Também é importante notar que não se passaram dois meses entre a saída de Mulaney da reabilitação e o começo da sua turnê que levou a este especial, o que em si já deixa claro que o texto começou a ser trabalhado nos 60 dias que passou em tratamento. Ou seja, talvez o comediante não tenha tido tempo de escrever sobre os temas que as pessoas mais queriam ouvir. Talvez eles ainda estejam próximos demais de seu acontecimento para serem transformados em arte. A questão é que Baby J não atravessa um limite muito claro: o de envolver pessoas inocentes em uma história cujo vilão reside dentro do narrador.

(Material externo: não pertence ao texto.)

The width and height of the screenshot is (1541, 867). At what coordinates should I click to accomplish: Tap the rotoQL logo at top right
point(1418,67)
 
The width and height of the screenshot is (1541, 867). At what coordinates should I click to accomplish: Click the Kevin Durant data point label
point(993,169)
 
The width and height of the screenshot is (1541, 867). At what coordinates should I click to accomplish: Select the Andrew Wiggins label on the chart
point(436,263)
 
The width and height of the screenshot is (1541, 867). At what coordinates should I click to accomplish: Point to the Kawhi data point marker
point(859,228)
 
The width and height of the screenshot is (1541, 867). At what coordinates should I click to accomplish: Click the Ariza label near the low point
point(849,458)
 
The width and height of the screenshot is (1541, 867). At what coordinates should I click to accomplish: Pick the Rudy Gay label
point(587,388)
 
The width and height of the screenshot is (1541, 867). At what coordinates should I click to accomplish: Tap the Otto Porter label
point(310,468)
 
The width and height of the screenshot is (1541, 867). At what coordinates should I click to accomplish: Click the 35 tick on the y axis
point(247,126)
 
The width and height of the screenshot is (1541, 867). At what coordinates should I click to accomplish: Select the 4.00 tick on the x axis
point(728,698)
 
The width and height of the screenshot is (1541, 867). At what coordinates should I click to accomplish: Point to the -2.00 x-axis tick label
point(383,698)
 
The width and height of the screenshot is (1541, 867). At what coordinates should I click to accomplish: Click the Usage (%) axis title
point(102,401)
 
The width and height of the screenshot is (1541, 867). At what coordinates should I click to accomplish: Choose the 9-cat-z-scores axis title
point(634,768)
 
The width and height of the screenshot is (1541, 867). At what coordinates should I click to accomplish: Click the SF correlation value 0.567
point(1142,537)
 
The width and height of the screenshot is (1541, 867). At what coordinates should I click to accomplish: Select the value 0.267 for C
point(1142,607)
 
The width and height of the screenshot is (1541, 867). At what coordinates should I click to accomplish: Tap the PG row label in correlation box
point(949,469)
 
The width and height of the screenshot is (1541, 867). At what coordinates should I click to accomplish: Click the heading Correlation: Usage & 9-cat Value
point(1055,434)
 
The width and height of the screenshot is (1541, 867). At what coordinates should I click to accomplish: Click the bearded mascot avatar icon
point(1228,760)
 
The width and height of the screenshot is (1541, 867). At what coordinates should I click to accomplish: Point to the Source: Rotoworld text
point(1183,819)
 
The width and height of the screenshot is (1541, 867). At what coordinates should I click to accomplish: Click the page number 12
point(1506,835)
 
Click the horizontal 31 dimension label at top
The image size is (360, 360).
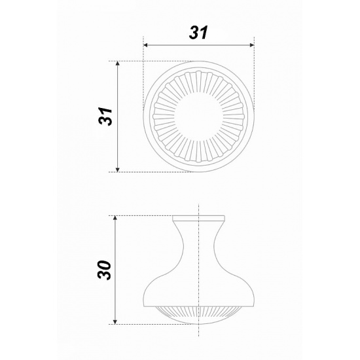pos(198,32)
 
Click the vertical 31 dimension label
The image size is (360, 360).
pos(105,116)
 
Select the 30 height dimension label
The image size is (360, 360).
pos(105,270)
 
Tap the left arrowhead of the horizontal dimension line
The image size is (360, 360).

Ao se contar uma história, callback é fazer referência a algo que já aconteceu ou já foi dito. Baby J é cheio de callbacks aos especiais anteriores. Piadas e mudanças de entonação que retornam ao fato de que John Mulaney construiu um legado em cima de uma imagem muito específica de auto depreciação, personagens engraçados e quase irreais, humor ácido e metáforas ridículas. Mas o maior callback de todos é o lembrete sutil e extremamente leve de que John nunca disse que era legal, saudável ou gentil. A imagem dele que as pessoas que não o conhecem têm, não é responsabilidade dele.
A piada mais popular e mais real do especial, então, faz todo sentido possível. Com uma expressão e postura reconhecível e marca registrada John diz para a plateia que a chave para que ele parasse de se importar com as opiniões dos outros foi perceber que nada do que fizerem com ele pode ser pior do que ele faz consigo mesmo e encerra "O que você vai fazer? Cancelar John Mulaney? Eu vou matá-lo. Eu já quase fiz isso."
1 Comentários
Eu deveria saber quem é John? Deveria! Mas não o conhecia, na verdade nem sequer cheguei a cogitar a sua existência.
ResponderExcluirOs únicos especiais de comédias que assisti foram os brasileiros, em específico, os do Whinderson Nunes. (que inclusive gosto bastante)
Prefiro as piadas saudáveis e que não vão machucar ninguém, mas a última frase com que encerra o seu texto é de impactar.
Não dá para acreditar que um comediante tenha feito tal comentário sobre si mesmo. Mas a opinião contida dentro é muito relevante.